Pray for doctors and their collaborators in war zones

Fr Andrew Hamilton 28 March 2019

Pope Francis' prayer intention for April is for doctors and their humanitarian collaboraters in war zones, who risk their lives to save the lives of other.

Pope Francis' prayer intention for April is for doctors and their humanitarian collaboraters in war zones, who risk their lives to save the lives of other.

Jesus famously said he could not work miracles in Nazareth because a prophet is without honour in his own country.

He preached and healed elsewhere. Pope Francis picked up this insight when he spoke of the Church as a field hospital. He calls on Catholics, and especially priests, to leave the comfort zone where we are surrounded by people who think alike. We are to sally out into no man’s land to share the life of people who are on the edges of faith and of church.

NO MAN'S LAND

The Pope’s intention for April expresses this spirit when he asks us to pray for doctors and their companions – nurses, refugee staff and so on – who risk their lives in places of violence. Their world is no man’s land; the field hospital is their home. In their work they share the fears of the local people and must face their own fears, often far from the support of families and the comforts they have left behind.

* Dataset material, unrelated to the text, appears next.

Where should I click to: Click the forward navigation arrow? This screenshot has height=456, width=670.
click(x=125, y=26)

Good doctors do more than heal the body. They are people on to whom we can transfer the anxieties and desperation that go with living in dangerous and disease-ridden places. Even if we are fortunate enough not to need their services we feel security in knowing they are there if we need them. They are a light of security and civilisation in a dark and dangerous place. They are one of the pillars around which a community may be built.

PILLARS OF COMMUNITY

Many doctors, indeed, remain pillars of community even when the time of immediate danger has passed. Weary Dunlop, for example, was the moral centre of many Australia soldiers captured and sent to the Burma Railway, and remained a centre of hope when they returned to Australia burdened by their memories. Other doctors who gave years of their life to work in the precarious refugee camps at the Cambodian Border with Thailand returned with the people to Cambodia. There they served in hospitals to which the villagers came.

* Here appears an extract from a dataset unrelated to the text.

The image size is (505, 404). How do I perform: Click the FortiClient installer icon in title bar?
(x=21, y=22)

It is easy to take for granted volunteers who risk their safety and health in order to accompany people whose lives are under threat. We notice them only when war claims them as victims as they and their clinics are destroyed by hostile or ‘friendly’ fire.

NETWORK OF RELATIONSHIPS

We see only their white coats and ignore their faces, losing sight of the hopes that brought them to the war zone, the people who love them and whom they love in a safer place, the pride or self-doubt they feel in their work, and the work they may have to do to calm their fears and to hang in. They are not isolated individuals. They bring with them a network of relationships which are thickened and enriched in the war zones.

In Christian faith we are all linked with medical staff and the endangered people whom they serve through the communion of saints: the network of relationships that stretches through time and well as through place, in which Jesus Christ is the centre. Pope Francis’ intention this month asks us to make that connection alive in our minds and hearts.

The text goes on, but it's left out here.